Material supplied:
===============

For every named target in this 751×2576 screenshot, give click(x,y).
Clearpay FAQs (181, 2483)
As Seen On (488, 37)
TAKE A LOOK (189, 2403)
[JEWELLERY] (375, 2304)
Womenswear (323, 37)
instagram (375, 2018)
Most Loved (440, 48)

===============

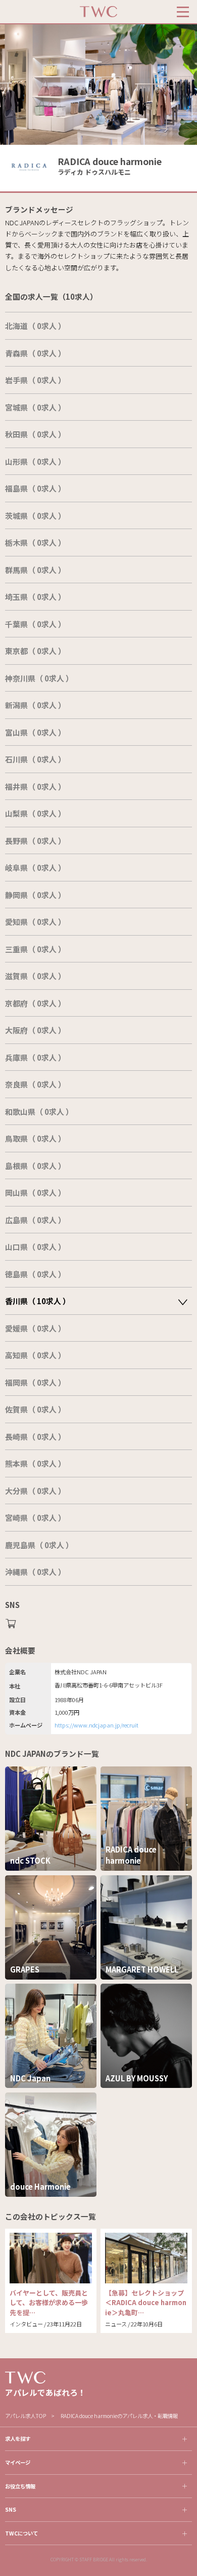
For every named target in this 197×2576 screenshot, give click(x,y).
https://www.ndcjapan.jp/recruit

===============

What is expected: There is a run of lines above from the one with "As Seen On (488, 37)" to the one with "Most Loved (440, 48)"; print exactly that run, both ends included, and nothing else.

Task solution:
As Seen On (488, 37)
TAKE A LOOK (189, 2403)
[JEWELLERY] (375, 2304)
Womenswear (323, 37)
instagram (375, 2018)
Most Loved (440, 48)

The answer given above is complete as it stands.